Especialistas da ONU acompanham “com tristeza” destruição de assentamento palestino de Sur Bahir
BR

22 julho 2019

Centenas de forças israelenses entraram esta segunda-feira em comunidade da Cisjordânia demolindo vários edifícios residenciais; especialistas das Nações Unidas dizem que ação viola direito internacional.

Representantes das Nações Unidas disseram esta segunda-feira que estão “acompanhando com tristeza” a “destruição de casas pelas autoridades israelenses na comunidade palestina de Sur Bahir.”

A declaração é assinada pelo coordenador humanitário para os Territórios Palestinos, Jamie McGoldrick, a diretora de Operações da Agência da ONU de Assistência aos Refugiados Palestinos, Unrwa, para a Cisjordânia, Gwyn Lewis, e o chefe do Escritório de Direitos Humanos no território palestino ocupado, James Heenan.

Destruição  

Segundo a nota, centenas de forças israelenses entraram na comunidade” na manhã de segunda-feira e demoliram vários edifícios residenciais, incluindo casas habitadas, localizadas nas Áreas A B e C da Cisjordânia, no lado de Jerusalém Oriental da Barreira.

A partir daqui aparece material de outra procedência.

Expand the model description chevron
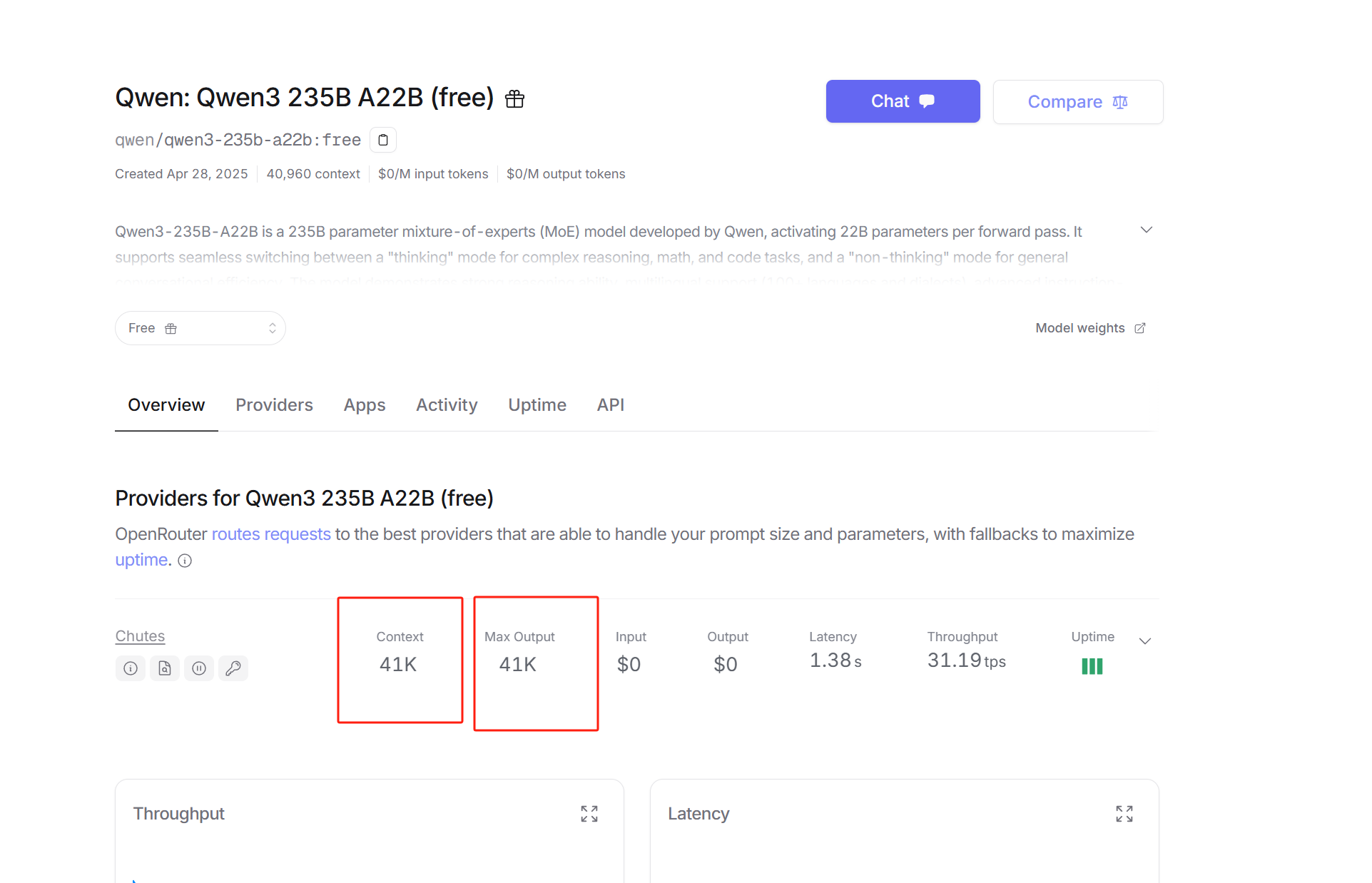The width and height of the screenshot is (1372, 883). (x=1147, y=230)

A operação em larga escala começou cedo, quando ainda estava escuro, obrigando famílias a saírem de suas casas e causando grande angústia entre os moradores.

Os representantes afirmam que “entre os deslocados à força e afetados estão refugiados da Palestina, alguns dos quais enfrentando a realidade de um segundo deslocamento.”

McGoldrick, Lewis e Heenan informam que os parceiros humanitários estão preparados para fornecer resposta de emergência. Apesar dessa disponibilidade, dizem que “nenhuma quantidade de assistência humanitária pode substituir uma casa ou cobrir as enormes perdas financeiras sofridas pelos proprietários.”

Licenças

Várias pessoas relataram ter investido todas suas economias nestas propriedades, depois de garantir as licenças de construção necessárias da Autoridade Palestina. Segundo a nota, estes eventos são ainda mais significativos porque “muitos outros lares e estruturas correm o mesmo risco.”

Os representantes afirmam que “a política de Israel de destruir propriedades palestinas não é compatível com as obrigações sob o Direito Internacional Humanitário.”

Segundo eles, “a destruição de propriedade privada em território ocupado só é permitida quando é absolutamente necessária para operações militares”, o que não acontece neste caso.

Em 2004, a Corte Internacional de Justiça decidiu contra a legalidade da barreira que separa os territórios. A instituição determinou que as partes da barreira construídas na Cisjordânia, incluindo Jerusalém Oriental, não podem ser justificadas por exigências militares e, portanto, violam as obrigações de Israel sob o Direito Internacional.

Obrigações

No mesmo ano, uma resolução da Assembleia Geral da ONU exigiu que o país cumprisse as obrigações legais determinadas pela Corte.

McGoldrick, Lewis e Heenan terminam a nota dizendo que “se houvesse uma ação concreta para garantir o respeito a esses princípios e ao direito internacional humanitário e de direitos humanos, o povo de Sur Bahir não estaria sofrendo este trauma e violações de direitos.”